Warwickshire-based Conflow Power Group has agreed with Nigeria’s Katsina State Government to deploy 50,000 solar-powered smart lamp posts called iLamps across the state (via BBC). Each unit runs on a cylindrical solar panel and battery, powering a low-energy Nvidia chip that draws just 15 watts.
Networked together, CPG says the units would deliver 13.75 petaOPS of combined computing power without pulling a single watt from the grid. For comparison, a traditional data center typically needs 300 megawatts of grid power, millions of liters of cooling water, and years to build.
What else can these lamp posts actually do?

Each iLamp can support cameras for traffic enforcement, spotting speeding vehicles, parking violations, and seatbelt non-compliance. Facial recognition for identifying wanted or missing persons is also on the roadmap, though no such deployment exists yet.
The units can also offer public WiFi and Bluetooth connectivity. Katsina will earn revenue from traffic fines captured by the cameras, with CPG taking a 20% share after three years. Income from renting out computing power to AI companies is funneled into a green bond that funds installation and maintenance.
Can lamp posts really replace data centers?

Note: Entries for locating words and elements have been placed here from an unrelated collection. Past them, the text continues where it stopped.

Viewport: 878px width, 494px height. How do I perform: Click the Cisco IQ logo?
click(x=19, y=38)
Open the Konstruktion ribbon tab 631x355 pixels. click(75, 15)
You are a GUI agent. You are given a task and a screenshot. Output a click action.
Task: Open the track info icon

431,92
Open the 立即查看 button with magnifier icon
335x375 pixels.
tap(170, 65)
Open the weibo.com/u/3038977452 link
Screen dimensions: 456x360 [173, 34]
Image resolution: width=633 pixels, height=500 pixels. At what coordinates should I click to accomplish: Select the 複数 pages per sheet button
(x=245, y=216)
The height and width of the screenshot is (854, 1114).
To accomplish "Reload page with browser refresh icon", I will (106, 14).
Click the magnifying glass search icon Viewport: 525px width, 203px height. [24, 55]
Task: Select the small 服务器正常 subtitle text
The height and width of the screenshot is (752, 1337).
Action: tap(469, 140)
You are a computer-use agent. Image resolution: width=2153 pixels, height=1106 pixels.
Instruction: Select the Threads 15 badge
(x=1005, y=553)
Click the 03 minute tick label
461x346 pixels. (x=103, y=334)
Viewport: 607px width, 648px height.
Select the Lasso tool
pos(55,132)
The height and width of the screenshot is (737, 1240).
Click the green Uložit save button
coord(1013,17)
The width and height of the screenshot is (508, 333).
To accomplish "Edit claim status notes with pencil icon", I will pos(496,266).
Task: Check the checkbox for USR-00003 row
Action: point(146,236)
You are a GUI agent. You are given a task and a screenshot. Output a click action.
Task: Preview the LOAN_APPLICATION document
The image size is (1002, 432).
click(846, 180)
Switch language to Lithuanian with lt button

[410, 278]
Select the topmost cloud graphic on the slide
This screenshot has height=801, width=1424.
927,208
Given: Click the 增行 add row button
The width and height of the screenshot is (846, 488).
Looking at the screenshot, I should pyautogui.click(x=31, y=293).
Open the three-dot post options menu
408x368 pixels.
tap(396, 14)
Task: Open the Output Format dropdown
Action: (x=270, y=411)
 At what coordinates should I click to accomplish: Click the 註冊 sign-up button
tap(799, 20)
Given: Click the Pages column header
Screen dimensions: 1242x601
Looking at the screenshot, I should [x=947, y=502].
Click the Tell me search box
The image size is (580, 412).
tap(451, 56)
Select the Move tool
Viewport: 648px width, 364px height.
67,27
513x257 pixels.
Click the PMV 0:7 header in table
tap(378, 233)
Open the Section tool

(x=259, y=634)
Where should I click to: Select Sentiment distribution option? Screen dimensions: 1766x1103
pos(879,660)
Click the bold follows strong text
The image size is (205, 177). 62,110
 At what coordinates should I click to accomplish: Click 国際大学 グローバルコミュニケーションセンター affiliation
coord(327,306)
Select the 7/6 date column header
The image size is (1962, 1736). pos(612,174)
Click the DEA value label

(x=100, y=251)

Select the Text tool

Experts say the iLamps won’t replace conventional data centers for heavy AI workloads since the distance between posts makes communication too slow for demanding tasks. But they could serve as useful access points for lighter AI tasks, functioning similarly to mobile phone masts.
If all ongoing negotiations across seven Nigerian states, universities, and institutions are finalized, the total network could exceed 300,000 iLamp units, forming the largest distributed AI compute network on the continent.
All of this comes as AI infrastructure continues to strain global resources, with experts warning it could significantly worsen the e-waste crisis already choking the planet.